-- The problem --
Without including any picture, transcribe the entries below word for word.

-- Supplied material --
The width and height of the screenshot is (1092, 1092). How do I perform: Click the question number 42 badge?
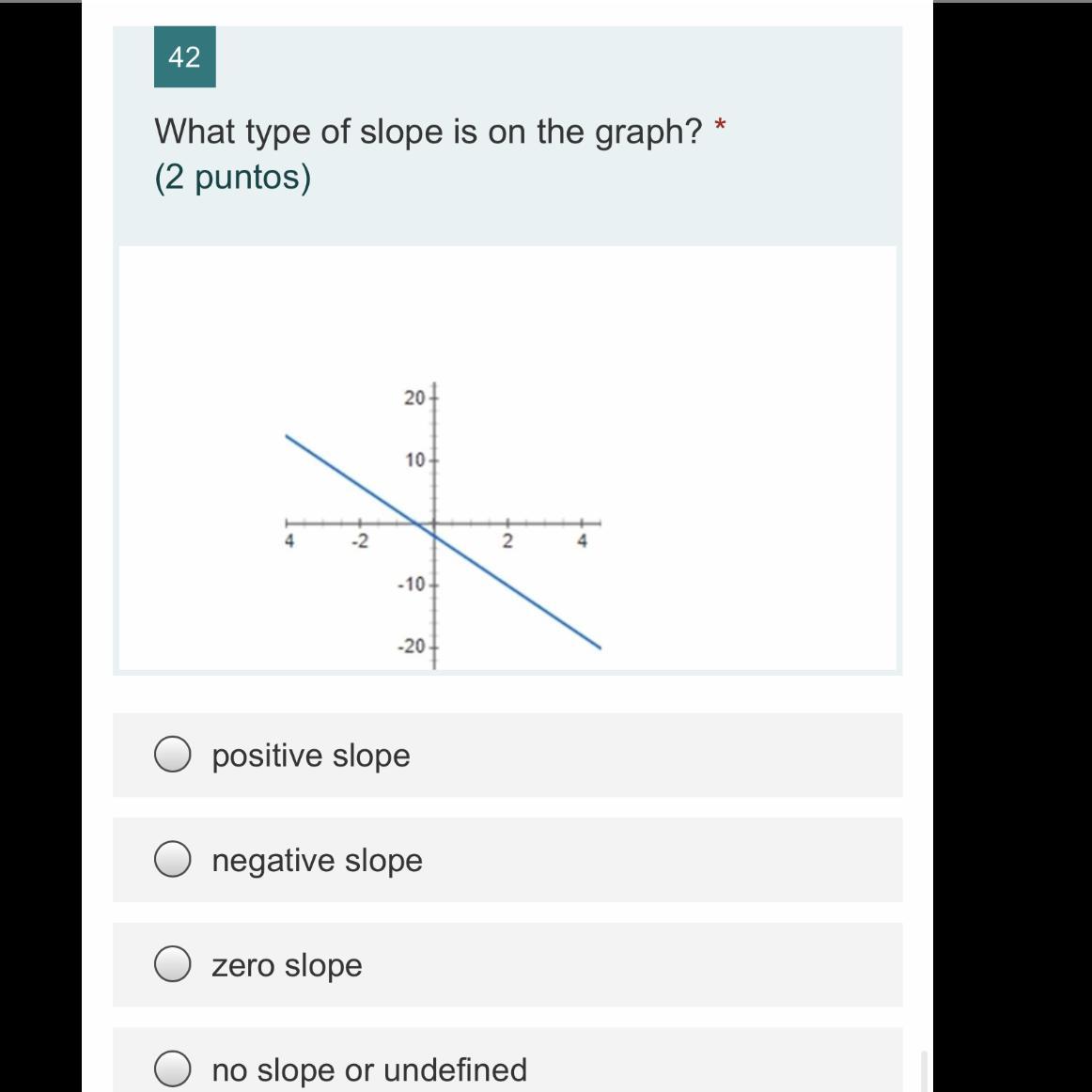click(184, 57)
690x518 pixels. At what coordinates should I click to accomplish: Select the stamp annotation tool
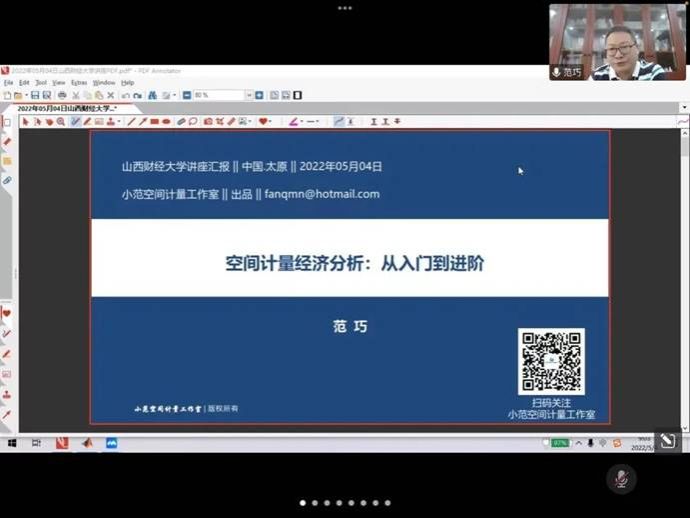(109, 121)
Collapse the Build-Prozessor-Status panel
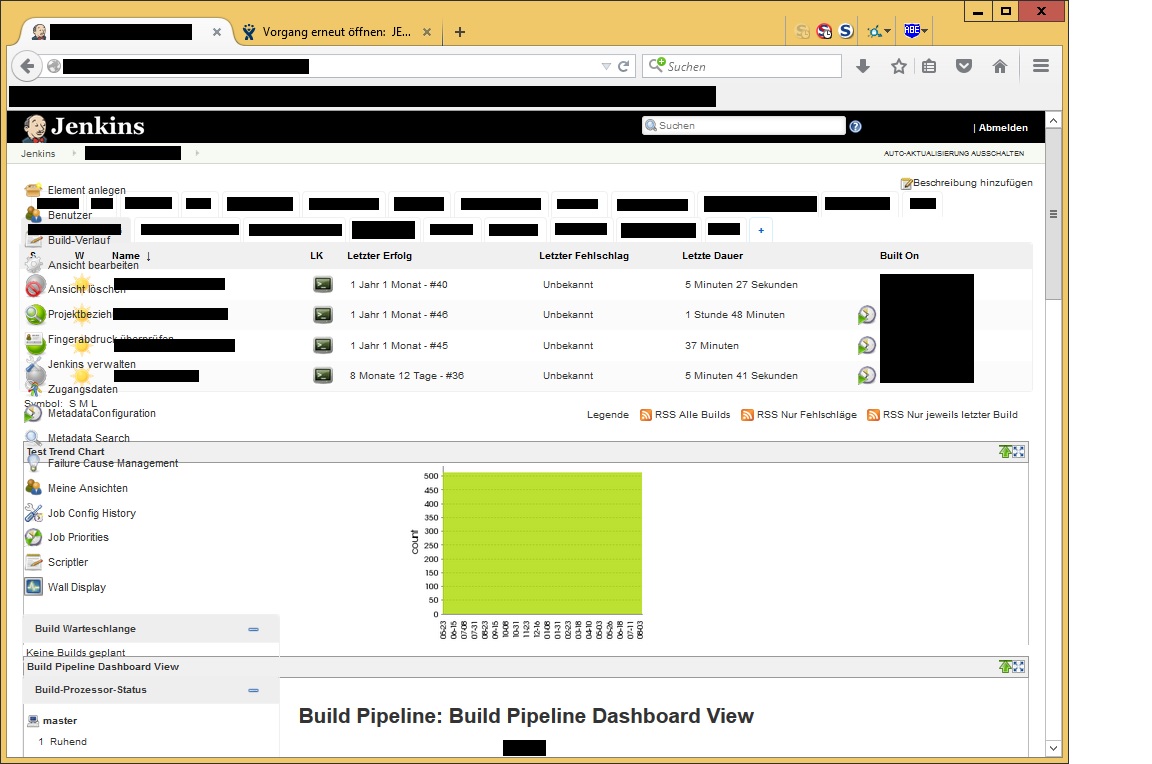The image size is (1152, 764). pos(253,690)
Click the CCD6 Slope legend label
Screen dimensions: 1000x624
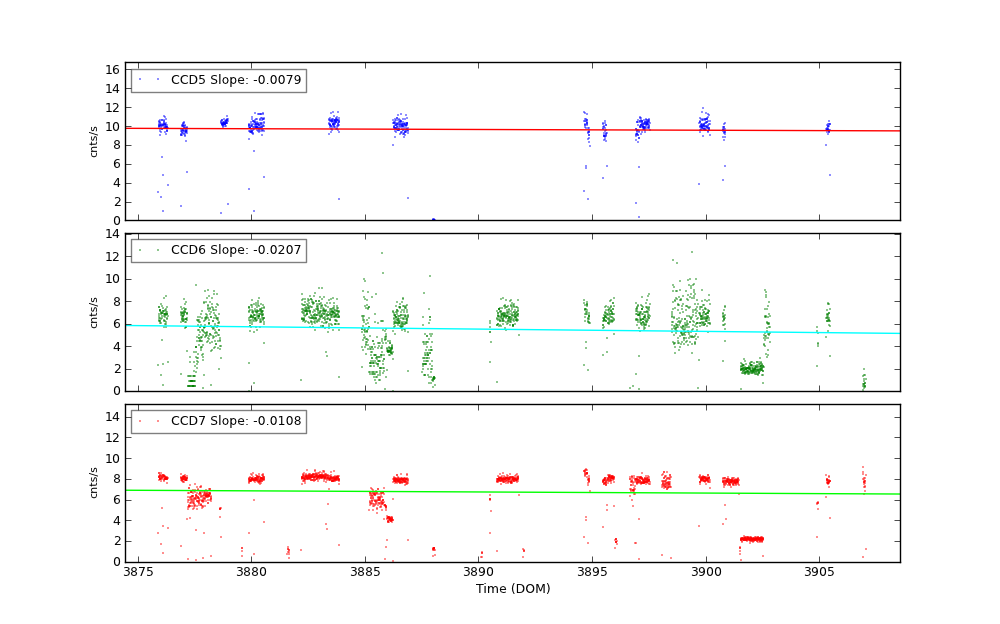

-- Response area --
The width and height of the screenshot is (1092, 1092). How do I perform: Click the question number 42 badge?
click(184, 57)
690x518 pixels. At what coordinates should I click to accomplish: Select the stamp annotation tool
(109, 121)
Collapse the Build-Prozessor-Status panel
The image size is (1152, 764). pos(253,690)
Click the CCD6 Slope legend label
Screen dimensions: 1000x624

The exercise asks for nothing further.